More than 1,100 alumni and guests attended the School of Medicine’s Reunion festivities, which included continuing education sessions, class parties and a welcome dinner.

“We try to provide lots of social interaction because people most want to reconnect with their classmates,” said Ann Price, M.D., associate dean for alumni affairs at VUSM. Price is a 1971 graduate of Vanderbilt University and 1978 graduate of VUSM.

“But we also have an opportunity to highlight some of the things that are different at Vanderbilt since they were here. They can see how Vanderbilt has grown and how we’re on the cutting edge.”

The welcome dinner includes the presentation of Vanderbilt Medical Alumni Association awards, and with all classes mixed, provides a great opportunity for young alumni to engage with older alumni.

“There’s quite a bit of interaction, and a fair amount of networking goes on between our younger graduates, who may be finishing residency, and our senior graduates, many of whom are in practice,” Price said.

Clifton Cleaveland, M.D., right, presents Oscar Crawford, M.D., with VUSM’s Distinguished Alumnus Award during Reunion. (photo by Anne Rayner)

Both Medical and Nursing Reunion rely heavily on volunteers to develop the weekend’s activities and encourage gifts.

“Our volunteers provide the energy and enthusiasm to push their classmates to come back and renew that camaraderie.

“They are also the compass to set the direction and learn from their classmates what would be most meaningful to support,” Price said.

To date, VUSM Reunion alumni have given more than $2.7 million. A special giving opportunity is the class scholarship, which is funded by members of each graduating class and supports a current medical student.

At this year’s reunion, the VUSM Class of 2009 reached its class scholarship endowment goal, becoming the youngest class to do so.

“We were pretty charged up to make our goal. A big selling point was to be the first class ever to do this at their five-year reunion. We really rallied around this and hope that future years can use our class as an example,” said Brian Drolet, M.D., 2009 Reunion Class Chair.

Drolet is now a chief resident in Plastic Surgery at Brown University and joined about 20 fellow classmates for the Reunion weekend.

“Everyone has good memories and positive feelings about Vanderbilt. You make really close bonds with people in medical school, and it was fun to see them again. It felt like it could have been any weekend five years ago.”

Drolet said it is rewarding to see the class band together to reach their fundraising goal.

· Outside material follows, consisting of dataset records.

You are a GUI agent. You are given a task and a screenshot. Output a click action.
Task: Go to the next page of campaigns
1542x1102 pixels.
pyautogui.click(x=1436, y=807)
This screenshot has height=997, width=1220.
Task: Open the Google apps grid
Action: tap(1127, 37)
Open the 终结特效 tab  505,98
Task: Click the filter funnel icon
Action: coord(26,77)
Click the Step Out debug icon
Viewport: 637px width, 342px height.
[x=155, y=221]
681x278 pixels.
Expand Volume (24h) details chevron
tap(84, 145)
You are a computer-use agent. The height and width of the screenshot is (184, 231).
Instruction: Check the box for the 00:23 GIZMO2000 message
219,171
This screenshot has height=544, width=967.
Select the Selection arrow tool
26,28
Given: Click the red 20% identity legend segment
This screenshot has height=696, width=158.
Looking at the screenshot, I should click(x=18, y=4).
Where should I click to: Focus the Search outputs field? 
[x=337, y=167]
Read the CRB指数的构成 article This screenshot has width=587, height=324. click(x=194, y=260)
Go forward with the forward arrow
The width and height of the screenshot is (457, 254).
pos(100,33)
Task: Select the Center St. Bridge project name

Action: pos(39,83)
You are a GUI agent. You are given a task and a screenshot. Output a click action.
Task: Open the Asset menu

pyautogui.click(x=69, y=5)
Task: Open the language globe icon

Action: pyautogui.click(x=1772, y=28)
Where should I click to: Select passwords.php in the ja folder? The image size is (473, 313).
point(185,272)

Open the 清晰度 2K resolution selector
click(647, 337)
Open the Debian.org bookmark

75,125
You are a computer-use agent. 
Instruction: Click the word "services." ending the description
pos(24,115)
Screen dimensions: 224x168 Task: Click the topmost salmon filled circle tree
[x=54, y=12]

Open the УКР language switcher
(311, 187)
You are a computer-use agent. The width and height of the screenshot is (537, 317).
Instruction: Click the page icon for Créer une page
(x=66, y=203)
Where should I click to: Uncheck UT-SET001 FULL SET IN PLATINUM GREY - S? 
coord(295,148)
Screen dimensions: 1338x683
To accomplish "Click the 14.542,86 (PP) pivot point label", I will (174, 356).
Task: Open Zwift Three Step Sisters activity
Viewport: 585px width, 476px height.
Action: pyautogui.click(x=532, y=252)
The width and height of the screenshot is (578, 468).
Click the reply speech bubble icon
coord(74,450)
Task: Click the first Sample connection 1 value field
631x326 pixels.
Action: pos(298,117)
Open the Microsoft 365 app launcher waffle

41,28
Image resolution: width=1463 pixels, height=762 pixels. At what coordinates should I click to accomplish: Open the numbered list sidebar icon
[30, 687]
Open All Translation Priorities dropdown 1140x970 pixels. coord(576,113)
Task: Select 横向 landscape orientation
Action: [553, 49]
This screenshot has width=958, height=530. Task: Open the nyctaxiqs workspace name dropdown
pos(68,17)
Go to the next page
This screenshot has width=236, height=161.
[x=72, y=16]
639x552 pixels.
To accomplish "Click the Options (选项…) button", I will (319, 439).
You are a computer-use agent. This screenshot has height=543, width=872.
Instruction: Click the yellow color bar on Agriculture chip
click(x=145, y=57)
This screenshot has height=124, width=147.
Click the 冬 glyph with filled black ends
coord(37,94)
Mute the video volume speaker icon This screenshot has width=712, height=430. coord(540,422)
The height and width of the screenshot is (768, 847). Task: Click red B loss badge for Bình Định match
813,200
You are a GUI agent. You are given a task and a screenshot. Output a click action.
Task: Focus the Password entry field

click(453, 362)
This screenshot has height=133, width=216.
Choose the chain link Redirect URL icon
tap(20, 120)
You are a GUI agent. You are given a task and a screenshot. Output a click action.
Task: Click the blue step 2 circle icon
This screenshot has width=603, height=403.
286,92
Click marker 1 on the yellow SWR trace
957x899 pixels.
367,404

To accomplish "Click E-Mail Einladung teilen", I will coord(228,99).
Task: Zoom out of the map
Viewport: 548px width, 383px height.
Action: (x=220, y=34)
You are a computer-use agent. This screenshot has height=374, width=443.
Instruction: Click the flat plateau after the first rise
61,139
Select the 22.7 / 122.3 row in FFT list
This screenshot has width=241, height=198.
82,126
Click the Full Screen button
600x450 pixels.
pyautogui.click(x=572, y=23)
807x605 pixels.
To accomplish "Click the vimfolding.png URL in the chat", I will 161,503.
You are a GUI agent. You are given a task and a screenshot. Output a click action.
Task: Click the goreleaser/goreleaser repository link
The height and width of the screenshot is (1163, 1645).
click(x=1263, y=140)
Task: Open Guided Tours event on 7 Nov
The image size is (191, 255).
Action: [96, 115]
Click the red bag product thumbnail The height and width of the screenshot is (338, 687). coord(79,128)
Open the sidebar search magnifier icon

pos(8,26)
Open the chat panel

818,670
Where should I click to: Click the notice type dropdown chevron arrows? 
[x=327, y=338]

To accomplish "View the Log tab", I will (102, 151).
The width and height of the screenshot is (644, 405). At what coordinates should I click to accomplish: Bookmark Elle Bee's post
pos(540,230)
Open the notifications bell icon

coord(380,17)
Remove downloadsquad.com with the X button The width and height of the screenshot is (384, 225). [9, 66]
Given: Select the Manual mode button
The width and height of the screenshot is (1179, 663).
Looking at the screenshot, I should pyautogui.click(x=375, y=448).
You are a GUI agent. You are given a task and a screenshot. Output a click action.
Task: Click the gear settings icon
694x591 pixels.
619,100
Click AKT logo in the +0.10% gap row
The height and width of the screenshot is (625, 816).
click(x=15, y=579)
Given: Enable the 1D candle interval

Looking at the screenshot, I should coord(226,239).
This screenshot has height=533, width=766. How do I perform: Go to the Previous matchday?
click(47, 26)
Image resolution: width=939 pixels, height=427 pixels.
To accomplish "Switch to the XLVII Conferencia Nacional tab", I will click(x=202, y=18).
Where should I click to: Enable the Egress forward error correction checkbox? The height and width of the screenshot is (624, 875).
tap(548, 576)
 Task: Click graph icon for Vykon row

“I think philanthropy is very important at whatever level you can give. Many of us are still residents and might not be ready to make a big commitment, but we can make a difference even with small amounts. And we all should give back to a place that has contributed so much to our growth and development,” he said.

“Starting an endowed fund like this so early allows it to really grow over the years. This class scholarship is something we can all see as a common goal — to make a difference for the school that did so much for us.”

But Price is quick to point out that giving is not all about scholarships.

“I try to stress that it’s about giving to the place in Vanderbilt you care most about.”

She said Reunion is a great opportunity to see the impact of giving to Vanderbilt.

“Coming back and seeing the school and seeing the students and seeing what’s happening helps you, if you’re trying to decide how to use your philanthropic funds, see that this is a place they are being well-used and well-stewarded.”

But most of all, it’s about renewing graduates’ connection to their classmates and to Vanderbilt.

“When you come through something very challenging, like medical school or nursing school, there’s a feeling of being in the trenches together,” Price said. “That shared experience creates a bond that just never goes away.”